Urinary urgency implies inflammation, often involving the trigone and posterior urethra. Stretch receptors in the bladder and posterior urethra subserve reflexes responsible for the urge to void. The urge to urinate usually occurs when the bladder approaches maximum capacity. Either inflammatory or neuropathic processes can lead to increased sensitivity of these receptors. Common clinical conditions resulting in urgency include urinary tract infections, trauma, calculi, bladder tumors (especially carcinoma in situ), foreign bodies, and all the conditions that can lead to a decreased bladder capacity. Inflammatory edema of the mucosa, submucosa, and even the muscularis mucosa results in loss of bladder elasticity and subsequent pain from even mild stretching of the bladder. Urge incontinence is common in the clinical settings previously mentioned (including after a recent prostatectomy) and must be distinguished from other forms of incontinence, such as overflow or stress incontinence.

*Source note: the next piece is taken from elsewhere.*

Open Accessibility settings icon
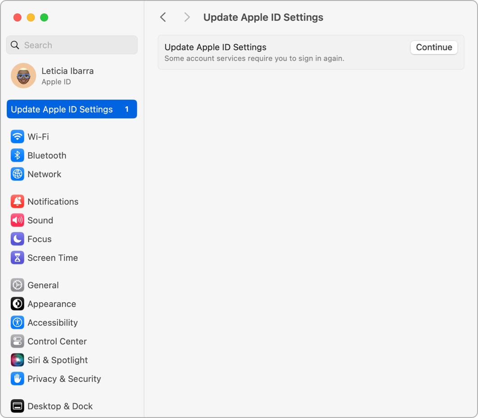The height and width of the screenshot is (418, 478). tap(18, 323)
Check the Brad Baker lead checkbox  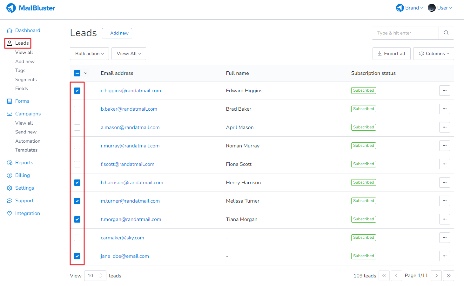coord(77,109)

The symptoms of dysuria, frequency, and urgency tend to occur together. They share many etiologies. Up to 25% of the female population each year will seek medical attention for a syndrome of lower urinary tract inflammation, accounting for greater than 5 million physician visits and millions of dollars in supplementary costs for tests and medications. Although it may be impossible to determine from symptoms alone whether an individual patient will prove to have a urinary tract infection (or to differentiate an upper from a lower tract infection), a careful history can provide important clues and enable clinicians to provide a rational and cost-effective plan. In up to 30% of patients who present with symptoms of, but prove not to have, a lower urinary tract infection, specific treatment for another condition outside the urinary tract will cure or ameliorate the symptoms. Prominent examples include vaginitis or inflammatory bowel disease.
While symptomatic or asymptomatic bacteriuria rarely leads to end-stage renal disease by itself, it is not an entirely benign condition. Early detection and treatment of urinary tract infections may relieve symptoms, prevent pyelonephritis, and decrease subsequent morbidity and mortality. Especially in pregnancy, the risks and costs of urinary tract infections are high. In men, these symptoms often imply a structural lesion of the urinary tract, and radiographs and surgical procedures are often indicated. Careful attention to this triad of symptoms is warranted, therefore, because subtle symptomatology can denote serious disease.